WHAT YOU WILL DO:
Copy the material below word for word, starting with the line that contains "Task: Click the Harbinger Logistics ship name" and going through the end of the material. Leave the pictures out of your copy.

SOURCE MATERIAL:
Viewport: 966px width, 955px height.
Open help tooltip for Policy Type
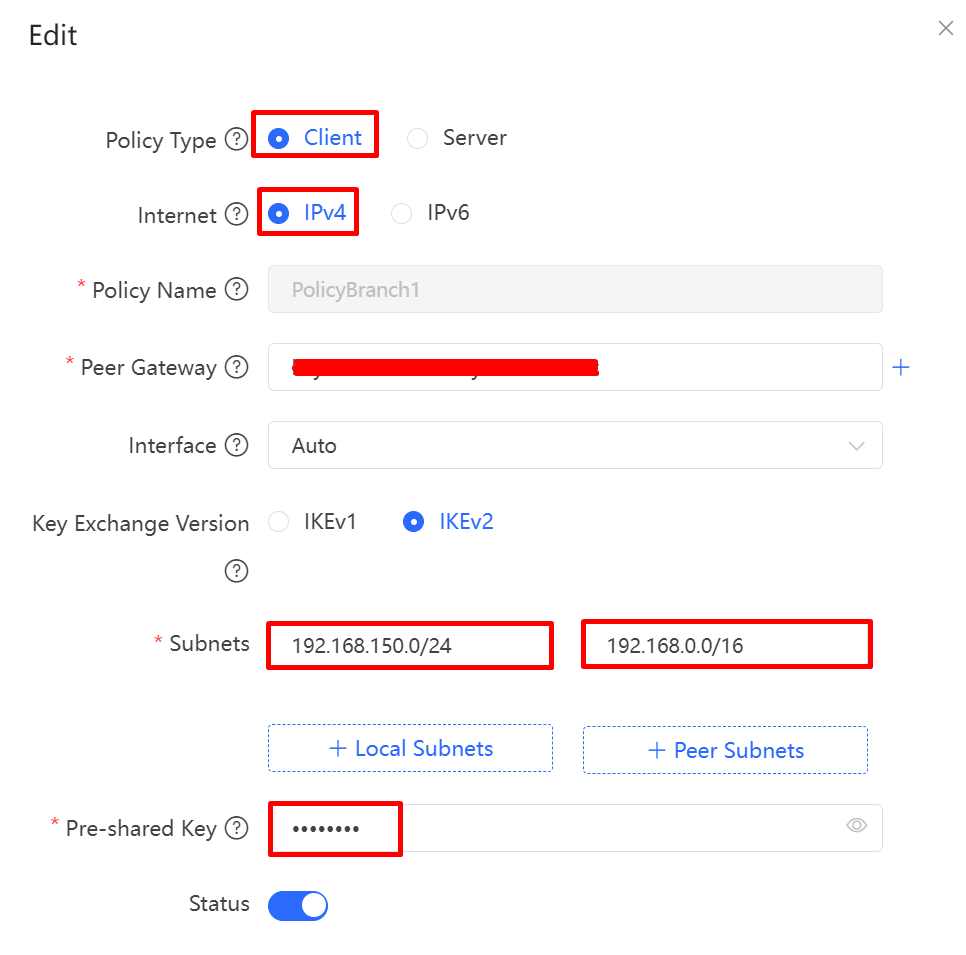tap(237, 140)
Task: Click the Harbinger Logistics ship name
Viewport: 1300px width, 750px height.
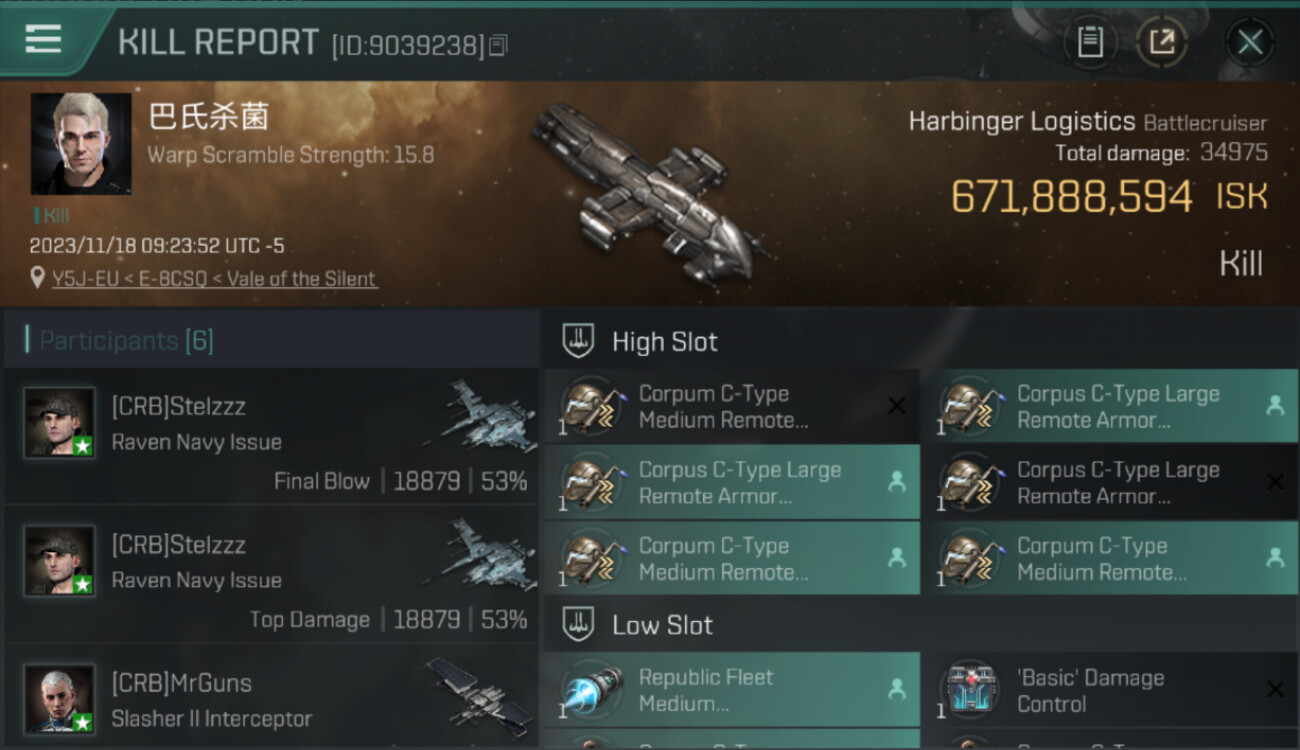Action: pyautogui.click(x=1022, y=122)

RESPONSE TO THIS EXERCISE:
Task: Click the Harbinger Logistics ship name
Viewport: 1300px width, 750px height.
Action: pyautogui.click(x=1022, y=122)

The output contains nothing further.